Chapter VI
VI
Charlotte walks between the shuttered stalls, scouring the ground for flowers.
She searches what’s left of the little makeshift market, and finds mostly leafless stems. Half-trampled buds. Heads crooked or bent or losing petals.
Before this new war broke out, she spent whole evenings wandering the empty aisles of Covent Garden’s flower stalls, surrounded by the heady scent of peonies and roses. But Jubilee Hall was commandeered, like so much of London. Put to better use.
Everything is worse this time.
The wailing sirens, the shaking ground, the constant haze of fear.
Month after month the residents of London vanish—some to the safety of the countryside and others to the front, while death wafts back across the Channel, and clouds the air like smoke.
Charlotte hates it here, has tried a dozen times to talk of fleeing north, or south, or west, but Sabine insists they stay in London. It’s easier to hunt, she says, when so many disappear.
Charlotte suspects it is a test.
To see if she will keep her word, or seek out Antonia again.

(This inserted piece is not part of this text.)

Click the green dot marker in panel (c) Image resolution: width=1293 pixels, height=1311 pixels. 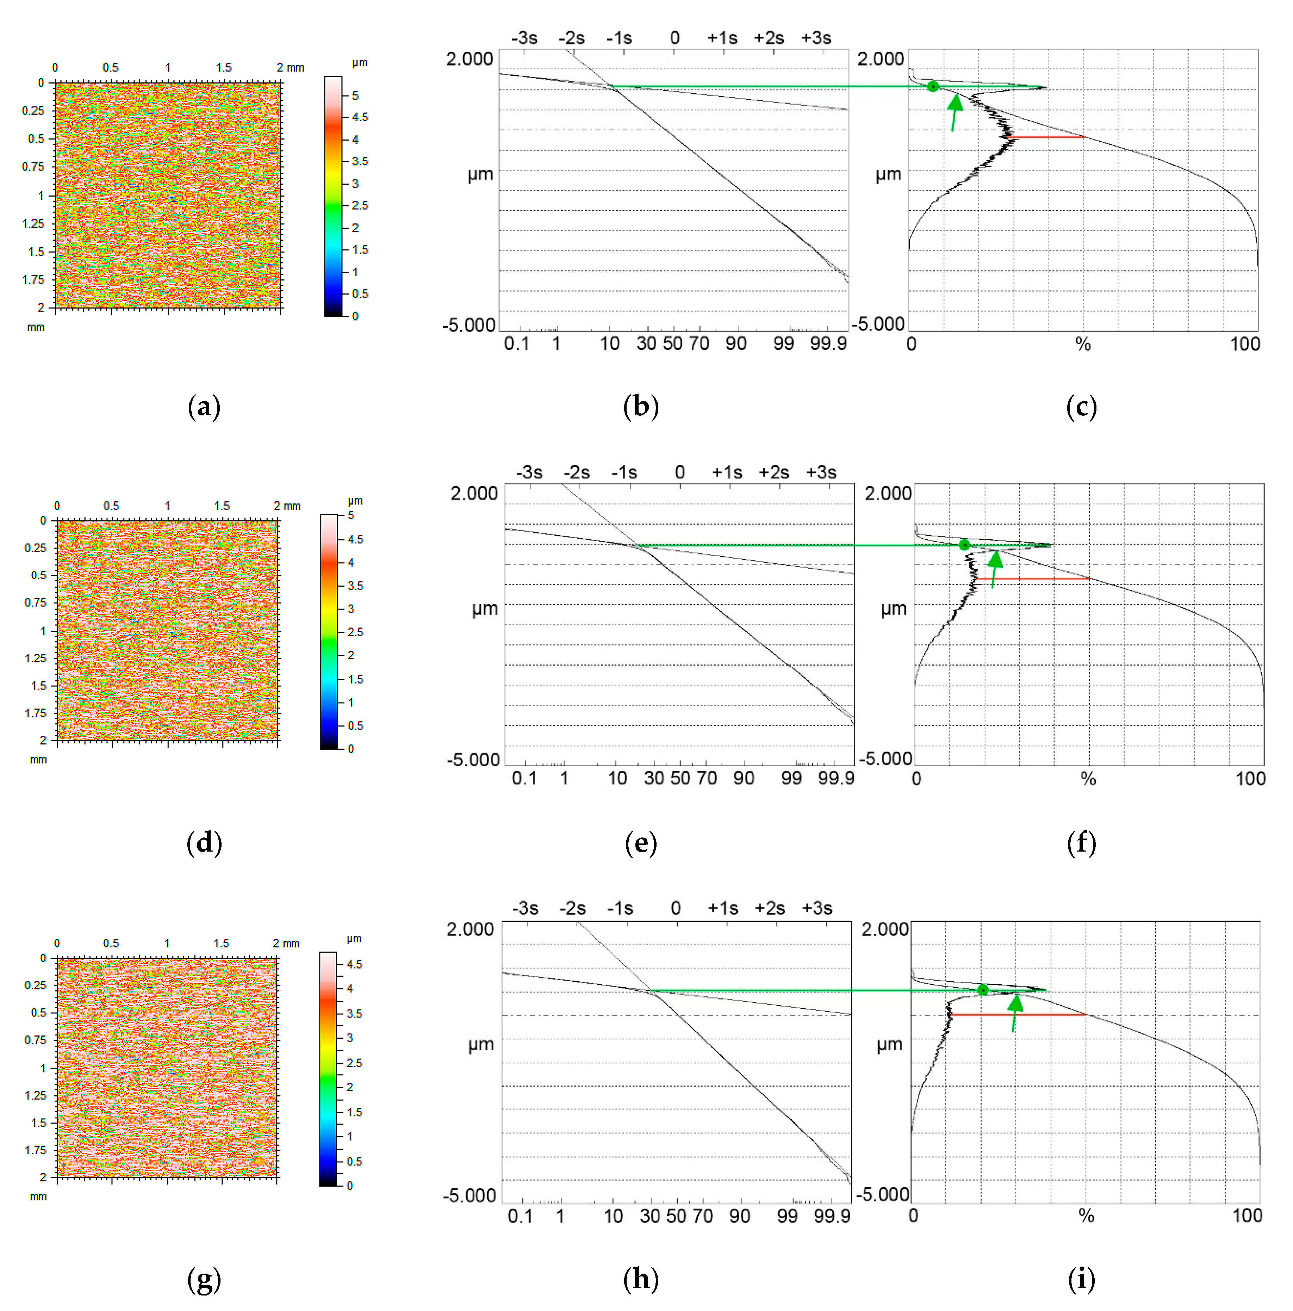point(933,86)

Her head turns, eyes drifting even now toward Southwark as she wonders if the Way Down is still there. She doesn’t know.
She stops, foot hovering over an almost perfect rose.
A stunning find, given the dregs that litter the ground.
Charlotte kneels, adding the bloom to the other castoffs she’s collected.
She drags in a breath, tasting the air, and immediately wishes she hadn’t.
That patina of grief and panic fills her chest, her mind, makes her feel like she’s going mad.
Sabine was wrong. There is no way to block it out.
She’s tried. Tried to clog her ears, cordon off her mind, but it is impossible.
All she can do is hide how much it still disturbs her.
Sabine has no patience for Charlotte’s hysteria, as she has named it, while Charlotte, for her part, can hardly bear her poise. Nothing seems to disturb Sabine, whose chief complaint is that the rationing has made the blood taste bland.
Charlotte stared at her when she said it.
Wanted to be aghast, and instead felt only sad.
What happened to the woman who seduced her on the stairs?
The one who taught her how to dance in hidden parlors, how to dream and want and take more than she was given?
The one who ran barefoot with her through empty castle halls, and made her heart feel like it had never stopped beating?
Charlotte wonders where she is right now.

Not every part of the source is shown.